Source excerpt:
___
If you are just joining us in the middle of this ongoing series, which will eventually culminate in a full-length publication, please read the prior installments in the series here:
In this month’s Bubble 3.0 missive, David discusses how unprecedented share repurchases have fueled this historic US equities run, while examining the dark side – and potential repercussions – of ongoing corporate buybacks.
Do you want to know when the longest bull market in history will end? Dumb question, right? I mean who doesn’t? Certainly, all those aging Baby Boomers with most of their net worth now in the stock market might have more than a passing curiosity about the great bull’s sell-by date.
To credibly answer that question, it’s probably worth pondering what has been the main driver of the extraordinary—and extraordinarily singular—run by the S&P 500 since 2009. By “singular”, I’m referring to the fact that US stocks have crushed those from almost any other country. The main international benchmark excluding the US (the MSCI, ex-US) has essentially flat-lined for nearly 14 years.
As noted in past EVAs, this is despite, or perhaps because of, the extreme popularity of international stocks, especially emerging market shares, in the early part of the last decade. (Note, per the below chart, how much better those had done up until 2012, from the bear market low in 2009, and then how immensely they have lagged since then.) Perhaps it is mere coincidence that over this timeframe US buybacks have been running much higher than in the rest of the world. Shown below is the US versus Europe but the same is true compared to almost every other country.
Source: Bloomberg, Evergreen Gavekal
The rallying cry for emerging markets ten years ago was that they offered a “structurally higher growth rate” versus the heavily indebted and increasingly sclerotic developed countries. This included the best of this ossified bunch, the US. The most important developing country for the last thirty years has been, of course, China. And sure enough, throughout the twenty-teens (i.e, 2010 through 2019), its economy grew at an 8% annual rate (with some legitimate questions about the accuracy of this number) vs. just 2% for America, everyone’s new investment darling.
Yet, despite China’s much faster growth—even assuming the real rate was 6% not 8%—its stock market has been a nothing-burger compared to the US. For emerging markets overall, it was largely the same story: superior economic growth and much lower stock market returns.
Source: Bloomberg, Evergreen Gavekal
Source: Bloomberg, Evergreen Gavekal
Source: Bloomberg, Evergreen Gavekal
This is consistent with a study of 43 countries from 1997 to 2017 conducted by the Abu Dhabi Investment Authority. Its research found, seemingly counterintuitively, that countries with slower economic growth experienced higher stock market returns.
It also discovered that this phenomenon couldn’t be explained by other market-influencing factors such as inflation, currency fluctuations, and profit margins. (The report’s authors referred to these and four other lesser influences as “The Seven Dwarfs”, showing, if nothing else, that Walt Disney’s iconic is culturally relevant even in the Middle East.) The study conceded these dwarfish drivers could influence short-term lags or leads but they tended to cancel out over time. Now here’s the kicker that cuts right to the heart of this latest chapter of “Bubble 3.0”: 80% of the variation was attributable to net buybacks.
___
Material provided:
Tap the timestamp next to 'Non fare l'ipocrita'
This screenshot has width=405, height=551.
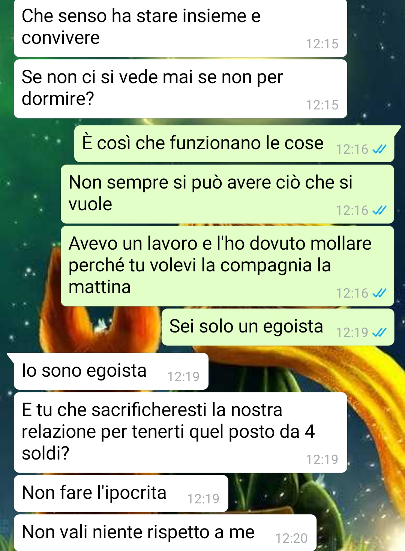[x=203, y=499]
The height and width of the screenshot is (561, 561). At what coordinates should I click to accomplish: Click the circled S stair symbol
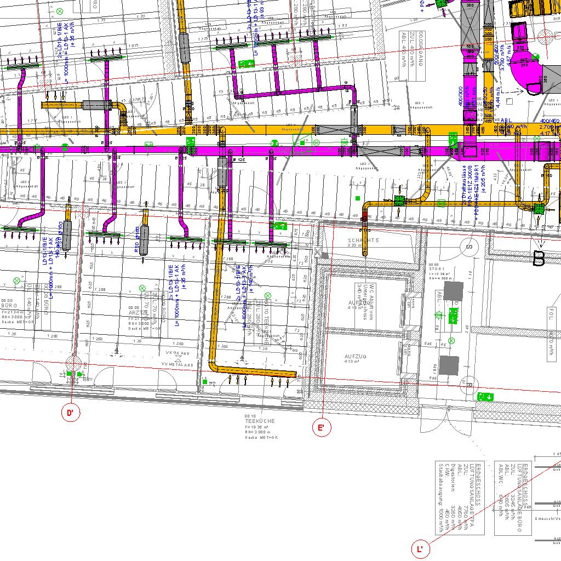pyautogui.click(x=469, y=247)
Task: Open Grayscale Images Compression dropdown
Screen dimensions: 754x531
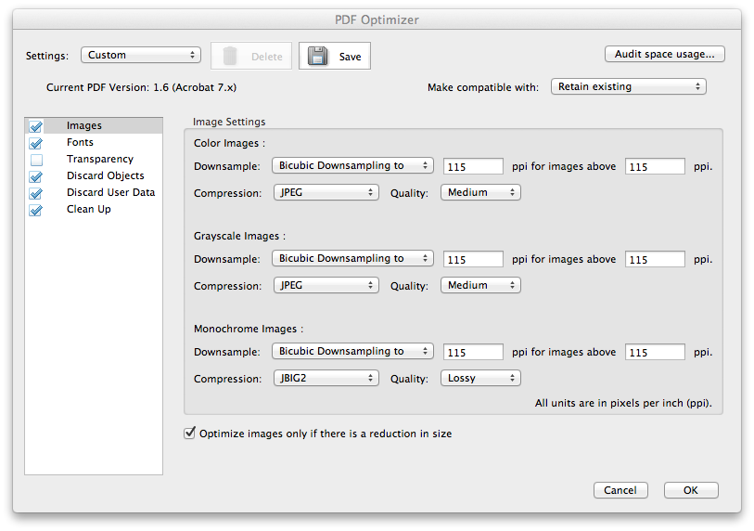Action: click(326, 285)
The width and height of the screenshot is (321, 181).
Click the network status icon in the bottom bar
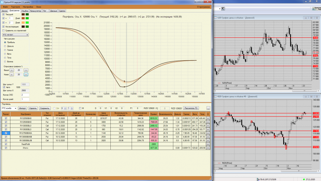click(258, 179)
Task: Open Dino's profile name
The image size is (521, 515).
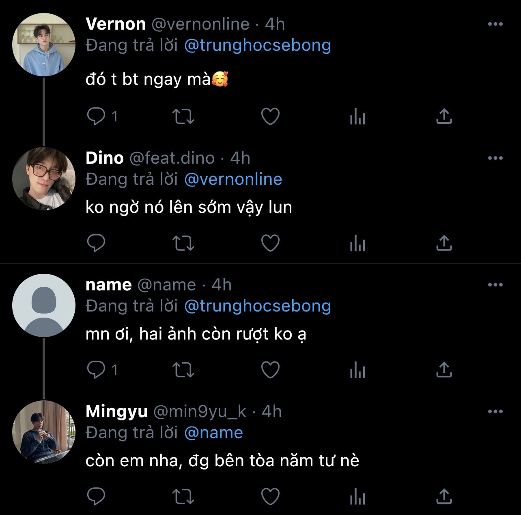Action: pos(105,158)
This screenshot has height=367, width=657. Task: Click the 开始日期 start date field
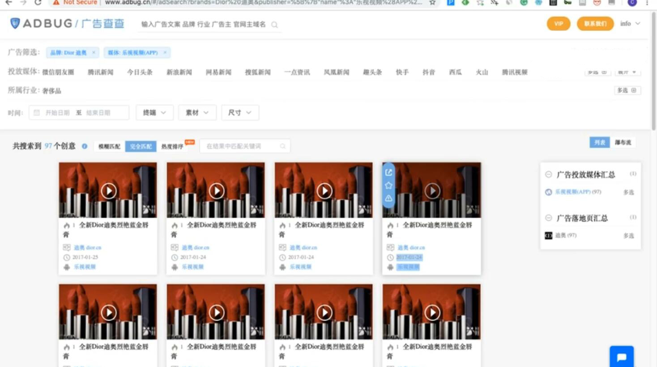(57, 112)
___
To be done:
- A) Answer these questions from the excerpt on stock buybacks:
(i) At what annual rate did China's economy grow from 2010 through 2019?
(ii) How many countries did the Abu Dhabi Investment Authority study cover?
(iii) What share of the variation did that study attribute to net buybacks?
- B) Swap "Task" for "Goal" in the records, starting at the line that contains "Task: Open Grayscale" and ending at the last line of the records. Leave the pictures out.

Responses to the exercise:
- A)
(i) 8%
(ii) 43
(iii) 80%

- B)
Goal: Open Grayscale Images Compression dropdown
Screen dimensions: 754x531
Action: click(326, 285)
The width and height of the screenshot is (321, 181).
Click the network status icon in the bottom bar
click(258, 179)
Goal: Open Dino's profile name
The image size is (521, 515).
Action: pos(105,158)
This screenshot has height=367, width=657. Goal: Click the 开始日期 start date field
(57, 112)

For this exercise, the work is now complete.